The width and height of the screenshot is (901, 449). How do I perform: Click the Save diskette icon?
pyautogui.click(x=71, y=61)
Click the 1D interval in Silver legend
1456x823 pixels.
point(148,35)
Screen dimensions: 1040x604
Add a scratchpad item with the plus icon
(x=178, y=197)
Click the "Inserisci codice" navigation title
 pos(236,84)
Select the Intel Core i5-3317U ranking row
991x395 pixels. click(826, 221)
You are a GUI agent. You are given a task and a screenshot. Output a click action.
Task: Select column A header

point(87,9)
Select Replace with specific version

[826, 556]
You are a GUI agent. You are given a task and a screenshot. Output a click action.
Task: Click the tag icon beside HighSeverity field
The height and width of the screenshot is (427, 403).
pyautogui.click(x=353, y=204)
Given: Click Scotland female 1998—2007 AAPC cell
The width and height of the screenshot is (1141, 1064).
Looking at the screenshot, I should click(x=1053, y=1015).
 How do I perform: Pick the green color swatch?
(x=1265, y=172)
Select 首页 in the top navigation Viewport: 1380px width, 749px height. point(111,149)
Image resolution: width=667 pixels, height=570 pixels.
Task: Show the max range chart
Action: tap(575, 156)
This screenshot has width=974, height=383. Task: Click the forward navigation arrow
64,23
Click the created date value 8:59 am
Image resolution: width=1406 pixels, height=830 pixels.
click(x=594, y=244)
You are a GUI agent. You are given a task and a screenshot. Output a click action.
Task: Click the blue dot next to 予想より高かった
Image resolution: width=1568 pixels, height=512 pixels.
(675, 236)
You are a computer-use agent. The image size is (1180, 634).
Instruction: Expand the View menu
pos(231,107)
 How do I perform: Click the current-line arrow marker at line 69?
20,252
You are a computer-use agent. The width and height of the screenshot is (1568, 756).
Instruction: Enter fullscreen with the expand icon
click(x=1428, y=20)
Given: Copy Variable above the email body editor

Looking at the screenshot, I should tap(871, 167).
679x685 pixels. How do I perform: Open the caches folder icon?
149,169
..............................
> [Aim of the task]
Find the line that contains "Instruction: Enter fullscreen". Copy it and every line after it to the end of the records, exactly, and nothing more.

> [Output of the exercise]
Instruction: Enter fullscreen with the expand icon
click(x=1428, y=20)
Given: Copy Variable above the email body editor

Looking at the screenshot, I should tap(871, 167).
679x685 pixels. How do I perform: Open the caches folder icon?
149,169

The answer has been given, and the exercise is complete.